## Task instructions
Please copy each line of the listing that includes the string "input".

--- Records supplied Enclosed Below ---

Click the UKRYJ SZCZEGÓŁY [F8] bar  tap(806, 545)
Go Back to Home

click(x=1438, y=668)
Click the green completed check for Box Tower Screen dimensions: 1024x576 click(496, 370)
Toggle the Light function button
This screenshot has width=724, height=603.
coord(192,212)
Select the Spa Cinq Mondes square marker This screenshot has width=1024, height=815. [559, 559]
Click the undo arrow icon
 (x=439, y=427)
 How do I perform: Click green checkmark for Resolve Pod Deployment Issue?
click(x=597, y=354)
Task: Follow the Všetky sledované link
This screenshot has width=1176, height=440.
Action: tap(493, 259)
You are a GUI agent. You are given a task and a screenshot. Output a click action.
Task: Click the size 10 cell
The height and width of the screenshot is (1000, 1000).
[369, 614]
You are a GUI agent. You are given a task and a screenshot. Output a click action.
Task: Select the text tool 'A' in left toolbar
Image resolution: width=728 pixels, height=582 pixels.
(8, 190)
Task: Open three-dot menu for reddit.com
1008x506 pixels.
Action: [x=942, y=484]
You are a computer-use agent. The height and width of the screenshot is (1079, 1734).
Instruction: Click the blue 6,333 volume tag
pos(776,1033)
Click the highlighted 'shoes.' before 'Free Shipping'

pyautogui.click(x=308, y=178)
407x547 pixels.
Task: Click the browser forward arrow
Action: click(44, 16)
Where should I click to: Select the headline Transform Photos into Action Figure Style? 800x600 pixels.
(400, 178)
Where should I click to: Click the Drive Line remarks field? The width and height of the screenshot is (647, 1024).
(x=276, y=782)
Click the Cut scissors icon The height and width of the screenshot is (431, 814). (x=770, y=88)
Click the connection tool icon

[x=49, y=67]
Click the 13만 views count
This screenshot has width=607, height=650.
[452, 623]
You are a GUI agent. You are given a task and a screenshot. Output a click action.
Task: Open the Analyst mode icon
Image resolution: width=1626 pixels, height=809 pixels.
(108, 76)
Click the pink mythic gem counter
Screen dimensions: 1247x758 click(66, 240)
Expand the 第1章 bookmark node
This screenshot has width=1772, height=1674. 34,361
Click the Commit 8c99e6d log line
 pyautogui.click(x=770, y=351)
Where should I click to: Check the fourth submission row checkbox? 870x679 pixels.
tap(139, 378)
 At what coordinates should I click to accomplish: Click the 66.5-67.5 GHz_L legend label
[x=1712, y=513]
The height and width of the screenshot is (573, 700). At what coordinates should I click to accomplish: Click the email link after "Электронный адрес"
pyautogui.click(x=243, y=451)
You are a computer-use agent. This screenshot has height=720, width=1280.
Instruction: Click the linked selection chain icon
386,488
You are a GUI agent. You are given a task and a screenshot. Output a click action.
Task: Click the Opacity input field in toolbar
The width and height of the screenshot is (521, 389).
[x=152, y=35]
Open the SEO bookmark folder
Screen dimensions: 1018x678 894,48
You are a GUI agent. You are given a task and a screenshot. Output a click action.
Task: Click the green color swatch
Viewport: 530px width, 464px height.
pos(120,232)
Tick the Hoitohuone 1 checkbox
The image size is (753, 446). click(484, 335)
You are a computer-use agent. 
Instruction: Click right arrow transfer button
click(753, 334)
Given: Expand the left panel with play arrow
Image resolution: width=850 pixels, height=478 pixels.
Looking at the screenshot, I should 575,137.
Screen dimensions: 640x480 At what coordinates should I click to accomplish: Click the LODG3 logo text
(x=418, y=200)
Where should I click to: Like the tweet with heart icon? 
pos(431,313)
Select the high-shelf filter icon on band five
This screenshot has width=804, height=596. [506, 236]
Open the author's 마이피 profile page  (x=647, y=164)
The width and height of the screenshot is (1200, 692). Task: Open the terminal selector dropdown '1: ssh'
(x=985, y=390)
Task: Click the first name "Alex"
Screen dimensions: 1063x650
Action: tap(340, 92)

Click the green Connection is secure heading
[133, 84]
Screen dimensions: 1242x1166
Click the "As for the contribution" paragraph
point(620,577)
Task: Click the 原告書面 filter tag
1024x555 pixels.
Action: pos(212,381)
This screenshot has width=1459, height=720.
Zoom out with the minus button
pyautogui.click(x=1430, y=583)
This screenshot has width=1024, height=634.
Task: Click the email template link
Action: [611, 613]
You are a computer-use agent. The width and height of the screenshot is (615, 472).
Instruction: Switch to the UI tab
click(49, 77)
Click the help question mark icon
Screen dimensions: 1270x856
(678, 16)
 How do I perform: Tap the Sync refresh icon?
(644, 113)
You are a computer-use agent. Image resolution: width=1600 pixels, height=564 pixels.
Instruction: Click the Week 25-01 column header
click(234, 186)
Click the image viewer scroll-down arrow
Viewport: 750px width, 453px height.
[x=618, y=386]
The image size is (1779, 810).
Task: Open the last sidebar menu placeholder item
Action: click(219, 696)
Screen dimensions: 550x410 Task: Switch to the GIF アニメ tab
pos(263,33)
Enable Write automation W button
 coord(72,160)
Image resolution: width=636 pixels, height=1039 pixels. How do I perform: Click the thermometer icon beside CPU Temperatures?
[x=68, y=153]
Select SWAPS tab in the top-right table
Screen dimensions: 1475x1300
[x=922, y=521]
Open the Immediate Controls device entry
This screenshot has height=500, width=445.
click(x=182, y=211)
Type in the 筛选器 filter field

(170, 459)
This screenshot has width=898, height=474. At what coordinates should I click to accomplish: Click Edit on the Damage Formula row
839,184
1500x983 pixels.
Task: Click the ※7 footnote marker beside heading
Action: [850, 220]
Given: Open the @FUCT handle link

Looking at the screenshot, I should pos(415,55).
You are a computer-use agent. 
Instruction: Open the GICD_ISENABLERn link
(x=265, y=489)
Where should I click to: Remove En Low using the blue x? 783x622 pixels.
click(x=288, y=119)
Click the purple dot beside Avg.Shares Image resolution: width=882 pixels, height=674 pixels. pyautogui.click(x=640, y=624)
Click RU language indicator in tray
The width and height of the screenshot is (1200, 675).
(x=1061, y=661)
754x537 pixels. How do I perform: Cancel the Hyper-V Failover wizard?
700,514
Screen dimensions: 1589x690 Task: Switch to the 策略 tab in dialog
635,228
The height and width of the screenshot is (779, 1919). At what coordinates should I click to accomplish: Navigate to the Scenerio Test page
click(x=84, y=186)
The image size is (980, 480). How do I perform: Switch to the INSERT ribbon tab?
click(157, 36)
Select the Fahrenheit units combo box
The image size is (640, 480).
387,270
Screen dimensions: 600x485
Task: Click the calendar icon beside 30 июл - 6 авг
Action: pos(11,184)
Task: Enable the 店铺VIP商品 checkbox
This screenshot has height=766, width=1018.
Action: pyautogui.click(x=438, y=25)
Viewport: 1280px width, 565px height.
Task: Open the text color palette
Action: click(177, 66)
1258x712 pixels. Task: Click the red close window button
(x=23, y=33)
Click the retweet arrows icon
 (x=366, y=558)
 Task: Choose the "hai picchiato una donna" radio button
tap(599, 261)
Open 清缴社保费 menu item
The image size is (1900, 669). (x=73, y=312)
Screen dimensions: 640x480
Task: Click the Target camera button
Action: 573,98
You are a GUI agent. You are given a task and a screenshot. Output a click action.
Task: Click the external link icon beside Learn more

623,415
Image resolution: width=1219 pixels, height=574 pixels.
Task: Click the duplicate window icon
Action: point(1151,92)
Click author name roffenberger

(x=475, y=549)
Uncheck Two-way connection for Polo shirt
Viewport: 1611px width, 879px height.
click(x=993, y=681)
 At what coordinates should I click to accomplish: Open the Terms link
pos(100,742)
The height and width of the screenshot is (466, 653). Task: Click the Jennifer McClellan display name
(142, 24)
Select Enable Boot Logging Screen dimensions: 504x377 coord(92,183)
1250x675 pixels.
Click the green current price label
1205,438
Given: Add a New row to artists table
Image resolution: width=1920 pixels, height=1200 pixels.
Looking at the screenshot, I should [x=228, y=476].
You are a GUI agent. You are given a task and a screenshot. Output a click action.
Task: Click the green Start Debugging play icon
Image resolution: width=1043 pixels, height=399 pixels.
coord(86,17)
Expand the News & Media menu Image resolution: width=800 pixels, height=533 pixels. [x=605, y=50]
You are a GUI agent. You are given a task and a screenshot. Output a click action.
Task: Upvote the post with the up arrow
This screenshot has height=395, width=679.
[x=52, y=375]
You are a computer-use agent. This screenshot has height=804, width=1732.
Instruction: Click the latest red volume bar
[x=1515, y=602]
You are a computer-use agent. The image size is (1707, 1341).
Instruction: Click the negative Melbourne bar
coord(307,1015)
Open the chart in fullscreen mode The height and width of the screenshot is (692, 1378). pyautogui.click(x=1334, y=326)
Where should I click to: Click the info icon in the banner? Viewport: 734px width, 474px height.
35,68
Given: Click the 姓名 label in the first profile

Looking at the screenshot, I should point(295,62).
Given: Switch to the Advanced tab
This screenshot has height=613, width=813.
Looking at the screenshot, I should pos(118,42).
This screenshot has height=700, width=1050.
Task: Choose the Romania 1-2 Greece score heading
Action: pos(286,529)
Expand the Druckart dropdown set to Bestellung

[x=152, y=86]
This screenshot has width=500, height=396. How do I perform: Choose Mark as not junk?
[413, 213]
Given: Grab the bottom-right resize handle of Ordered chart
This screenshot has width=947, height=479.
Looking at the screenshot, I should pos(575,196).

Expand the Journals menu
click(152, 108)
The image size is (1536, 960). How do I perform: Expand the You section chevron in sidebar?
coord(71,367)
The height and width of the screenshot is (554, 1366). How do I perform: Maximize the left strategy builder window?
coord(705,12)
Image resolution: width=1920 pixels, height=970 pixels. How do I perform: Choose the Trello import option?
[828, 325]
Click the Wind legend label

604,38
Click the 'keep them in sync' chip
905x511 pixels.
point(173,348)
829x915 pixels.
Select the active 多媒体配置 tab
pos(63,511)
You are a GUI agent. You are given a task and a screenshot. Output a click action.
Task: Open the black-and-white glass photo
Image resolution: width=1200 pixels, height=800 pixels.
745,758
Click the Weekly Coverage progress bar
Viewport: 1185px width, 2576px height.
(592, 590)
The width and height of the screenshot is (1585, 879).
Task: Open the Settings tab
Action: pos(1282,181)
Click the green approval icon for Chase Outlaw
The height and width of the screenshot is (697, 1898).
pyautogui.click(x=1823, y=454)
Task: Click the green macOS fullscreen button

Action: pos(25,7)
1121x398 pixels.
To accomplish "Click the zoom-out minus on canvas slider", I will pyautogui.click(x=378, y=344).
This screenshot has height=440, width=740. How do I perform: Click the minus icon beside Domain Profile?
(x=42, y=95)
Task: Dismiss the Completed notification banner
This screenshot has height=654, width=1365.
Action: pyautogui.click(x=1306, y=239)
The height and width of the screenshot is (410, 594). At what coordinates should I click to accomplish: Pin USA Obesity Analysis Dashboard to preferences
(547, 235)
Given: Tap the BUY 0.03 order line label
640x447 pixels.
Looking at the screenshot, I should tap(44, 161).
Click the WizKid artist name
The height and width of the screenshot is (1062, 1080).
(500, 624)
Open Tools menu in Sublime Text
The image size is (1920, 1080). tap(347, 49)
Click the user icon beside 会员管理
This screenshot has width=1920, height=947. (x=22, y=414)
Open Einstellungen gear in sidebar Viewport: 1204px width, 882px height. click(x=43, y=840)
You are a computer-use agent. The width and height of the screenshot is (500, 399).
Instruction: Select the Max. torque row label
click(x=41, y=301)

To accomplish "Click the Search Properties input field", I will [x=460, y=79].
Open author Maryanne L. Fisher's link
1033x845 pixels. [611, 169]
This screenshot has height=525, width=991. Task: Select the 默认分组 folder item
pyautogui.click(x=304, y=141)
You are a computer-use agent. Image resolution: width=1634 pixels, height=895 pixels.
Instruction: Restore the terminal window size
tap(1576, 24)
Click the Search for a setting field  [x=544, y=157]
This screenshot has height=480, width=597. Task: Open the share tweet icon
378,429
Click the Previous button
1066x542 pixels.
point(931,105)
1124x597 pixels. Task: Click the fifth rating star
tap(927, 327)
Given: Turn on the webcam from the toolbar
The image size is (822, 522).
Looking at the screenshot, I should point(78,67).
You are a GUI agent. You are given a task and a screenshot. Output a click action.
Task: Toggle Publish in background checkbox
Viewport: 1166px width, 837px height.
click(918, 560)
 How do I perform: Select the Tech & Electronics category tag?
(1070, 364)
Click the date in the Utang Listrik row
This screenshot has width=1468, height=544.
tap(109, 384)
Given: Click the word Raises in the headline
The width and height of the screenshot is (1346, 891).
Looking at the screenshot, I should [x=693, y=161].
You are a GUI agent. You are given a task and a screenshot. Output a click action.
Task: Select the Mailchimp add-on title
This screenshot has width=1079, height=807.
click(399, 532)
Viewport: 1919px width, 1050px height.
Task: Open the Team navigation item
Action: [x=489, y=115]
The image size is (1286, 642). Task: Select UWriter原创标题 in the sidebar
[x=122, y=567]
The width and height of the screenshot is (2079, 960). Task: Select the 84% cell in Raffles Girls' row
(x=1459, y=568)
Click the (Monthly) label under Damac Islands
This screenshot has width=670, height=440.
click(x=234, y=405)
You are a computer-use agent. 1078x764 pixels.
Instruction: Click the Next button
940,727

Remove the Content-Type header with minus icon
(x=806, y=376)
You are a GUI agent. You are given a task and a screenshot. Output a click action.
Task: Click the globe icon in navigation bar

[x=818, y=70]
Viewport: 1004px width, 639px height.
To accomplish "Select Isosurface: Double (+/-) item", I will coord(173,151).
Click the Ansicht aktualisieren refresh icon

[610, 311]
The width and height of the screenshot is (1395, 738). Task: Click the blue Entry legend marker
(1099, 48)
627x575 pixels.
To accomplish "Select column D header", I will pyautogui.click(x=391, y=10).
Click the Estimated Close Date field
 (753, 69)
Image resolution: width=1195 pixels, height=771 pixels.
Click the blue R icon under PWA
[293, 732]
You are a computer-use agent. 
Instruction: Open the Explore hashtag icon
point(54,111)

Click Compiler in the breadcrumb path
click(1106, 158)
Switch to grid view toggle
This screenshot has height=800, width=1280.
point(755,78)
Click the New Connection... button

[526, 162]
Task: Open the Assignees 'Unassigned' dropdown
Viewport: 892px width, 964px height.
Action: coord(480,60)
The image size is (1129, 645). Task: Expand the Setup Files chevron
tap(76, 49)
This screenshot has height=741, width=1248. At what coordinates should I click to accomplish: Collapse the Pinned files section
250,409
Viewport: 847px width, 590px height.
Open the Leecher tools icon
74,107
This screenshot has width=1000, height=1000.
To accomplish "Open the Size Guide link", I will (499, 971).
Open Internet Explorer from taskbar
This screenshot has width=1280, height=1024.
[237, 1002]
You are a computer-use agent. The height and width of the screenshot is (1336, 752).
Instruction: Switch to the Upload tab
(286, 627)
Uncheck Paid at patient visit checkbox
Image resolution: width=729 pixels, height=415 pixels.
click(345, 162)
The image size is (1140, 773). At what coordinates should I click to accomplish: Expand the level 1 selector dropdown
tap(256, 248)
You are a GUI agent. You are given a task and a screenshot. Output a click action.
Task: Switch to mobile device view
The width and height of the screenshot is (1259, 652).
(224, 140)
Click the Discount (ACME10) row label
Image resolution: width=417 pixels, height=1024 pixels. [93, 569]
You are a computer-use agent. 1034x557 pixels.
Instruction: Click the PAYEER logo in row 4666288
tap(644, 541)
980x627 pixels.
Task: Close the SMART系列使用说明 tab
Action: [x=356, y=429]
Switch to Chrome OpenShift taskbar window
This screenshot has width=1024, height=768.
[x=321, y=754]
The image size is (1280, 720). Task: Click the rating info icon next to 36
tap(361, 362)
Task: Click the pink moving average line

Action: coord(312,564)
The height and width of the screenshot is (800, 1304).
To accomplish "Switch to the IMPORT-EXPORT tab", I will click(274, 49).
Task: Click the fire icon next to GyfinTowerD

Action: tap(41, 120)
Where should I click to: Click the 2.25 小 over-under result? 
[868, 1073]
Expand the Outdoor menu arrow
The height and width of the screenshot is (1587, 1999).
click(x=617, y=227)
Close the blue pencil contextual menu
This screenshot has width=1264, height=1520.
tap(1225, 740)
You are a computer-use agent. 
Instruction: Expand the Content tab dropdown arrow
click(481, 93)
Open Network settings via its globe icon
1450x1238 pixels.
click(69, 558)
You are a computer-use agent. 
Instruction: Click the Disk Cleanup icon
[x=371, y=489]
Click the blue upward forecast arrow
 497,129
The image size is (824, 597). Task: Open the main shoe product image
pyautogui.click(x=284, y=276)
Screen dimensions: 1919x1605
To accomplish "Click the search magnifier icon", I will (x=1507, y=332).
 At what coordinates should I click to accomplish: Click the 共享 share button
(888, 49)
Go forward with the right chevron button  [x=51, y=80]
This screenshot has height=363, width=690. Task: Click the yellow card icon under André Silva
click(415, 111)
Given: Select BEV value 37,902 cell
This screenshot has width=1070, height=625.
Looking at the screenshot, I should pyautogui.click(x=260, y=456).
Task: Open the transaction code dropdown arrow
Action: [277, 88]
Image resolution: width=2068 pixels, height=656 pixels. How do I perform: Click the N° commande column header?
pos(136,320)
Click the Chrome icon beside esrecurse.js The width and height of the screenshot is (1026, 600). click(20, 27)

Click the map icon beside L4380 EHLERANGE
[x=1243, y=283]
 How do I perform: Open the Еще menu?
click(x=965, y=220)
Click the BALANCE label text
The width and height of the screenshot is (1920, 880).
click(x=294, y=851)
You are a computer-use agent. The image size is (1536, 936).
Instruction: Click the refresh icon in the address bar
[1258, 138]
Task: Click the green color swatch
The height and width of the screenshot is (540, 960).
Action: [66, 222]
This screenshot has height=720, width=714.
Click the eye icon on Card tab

--- End of Enclosed Records supplied ---

## Answer section
Task: Click the Opacity input field in toolbar
To accomplish "Click the Search Properties input field", I will [x=460, y=79].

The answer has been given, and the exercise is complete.